It’s Raining Hen(s), Hallelujah! Unstoppable Woman? – Day 17
My husband and I visited my brother and sister-in-law yesterday. They raise chickens. They are not farmers nor have they ever been; my brother is in construction and my sister-in-law is a teacher. They bought some acreage on the top of a mountain a couple of years ago, and decided to become more self-sufficient. So they raise chickens. As of yesterday, they have about 45 of them.
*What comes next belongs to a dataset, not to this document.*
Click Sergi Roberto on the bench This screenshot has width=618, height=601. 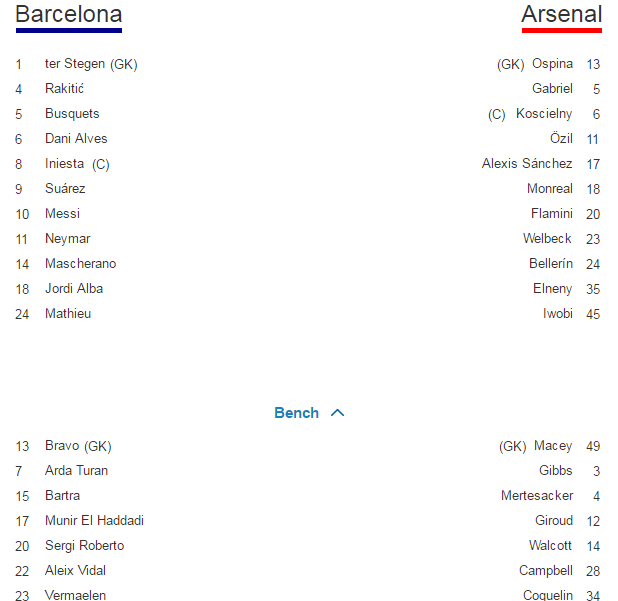click(84, 546)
Ordinarily this would not be newsworthy – except for the fact that it was the second time yesterday that chickens had been a topic of conversation for me. (I never talk about chickens unless I am talking to my brother or sister-in-law.) Yesterday morning when we were at the local lumber yard, Knowles Lumber, one of the owners mentioned to me that he had been really busy all summer building chicken coops. For people in Freeport. And Windham. And other towns in southern Maine. Now, southern Maine is not where I would envision people raising chickens; it is in fact the more heavily populated, urban part of Maine.
Curious.
Of course, when I got home last night I had to do some research. Did you know there is an “Urban Chicken Movement” in the United States? (I didn’t know this!) It’s becoming ever popular for people to have backyard flocks of chickens. Now, to my (backward?) way of thinking, chickens = country, chickens ≠ city. Surprise! I found a report on “Illicit Urban Chicken Movement Growing in US” . I also found news reports from Kansas City, Boston, and NEW YORK CITY(!!!!) that people in those locales are raising chickens in their backyards. I even found an article at Newsweek.com called The New Coop de Ville about urban poultry farming. It seems people everywhere are trying to become more self-sufficient. 
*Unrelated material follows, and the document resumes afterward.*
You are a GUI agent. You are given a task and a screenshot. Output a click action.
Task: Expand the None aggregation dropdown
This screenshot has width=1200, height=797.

For the past couple of years I’ve been chuckling at my sibling (and sibling-in-law) because I think it’s cute that they really like their chickens. But yesterday while their feeding chickens, I actually considered getting some. (They are kind of cute. And I have to admit, the fresh eggs are REALLY GOOD.)
(SORRY FOR THIS NEXT PART. I CAN'T HELP MYSELF.)
Now I’m feeling caught with egg on my face. The yolks on me; I can’t cackle because I haven’t laid. It seems that not everything is what it’s cracked up to be. I guess I need to quit my squawking and feather my own nest, take up with the chickens and gather a nest egg. After all, I can’t be fussing like an old hen because a whistling girl and a crowing hen will always come to some bad end. I don’t want to be a dumb cluck because birds of a feather flock together. I’m hatching an idea; it’s coming home to roost. I’m not counting my chickens before they’re hatched; I’m sure it’s more than it’s cracked up to be.
All joking aside, I think I’m going to stick my neck out and get some chickens.
I am curious though…has anyone in an urban area shown a home where there were chickens in the backyard?